I need to work out 5 times a week, which includes playing hockey and going to the gym. In these workouts I need to push myself to the limit, workout very hard, or I’m not in a good state.
2Meditate 10 minutes every day
The second thing I do is meditation. This doesn’t typically happen on weekends, but usually is a weekday habit I try to build into my morning routine to get in the right head space.
3Ensure I’m getting 7-8 hours of sleep every night
The third thing I need is sleep. I practice quite strict sleep hygiene. For me, I need 7-8 hours a night, especially given the demands of working on call as a physician. I’ve had experiences on call, as many doctors have, where you’re sleep deprived and everything goes to hell! Lack of sleep for me just does not work, plain and simple.

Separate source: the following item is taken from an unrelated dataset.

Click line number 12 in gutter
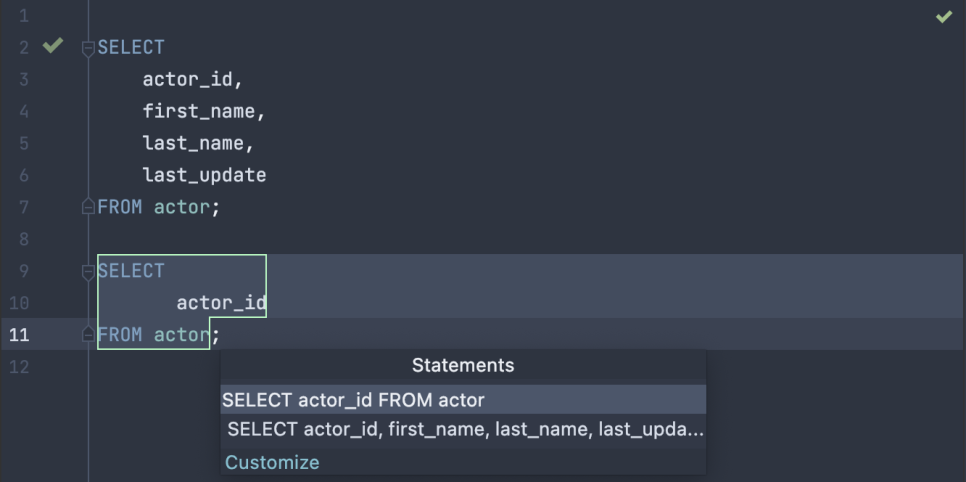Viewport: 966px width, 482px height. click(x=19, y=367)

The last thing I do is to make sure when I’m bumping up against that feeling of being burned out or I don’t have enough energy to do this task, I usually take a break. This can be extremely tough to recognize, but it’s really important.
If there’s something I need to do and I know I’m going to get into that zone where I’m feeling burned out, I’ll set aside some time the next day to make sure I can recover and make sure I’ve got the balance needed to keep going.
My goal is always to “stay in the game” as long as I can. But, it doesn’t do me any good to get totally burned out so that I don’t want to go to work, don’t want to help my patients, or even to keep building headversity.
Note: These are common practices and the use frequencies that work for me. Not everyone will require the same amount of sleep, workouts per week, or even time spent meditating, to help them achieve a similar sense of emotional balance.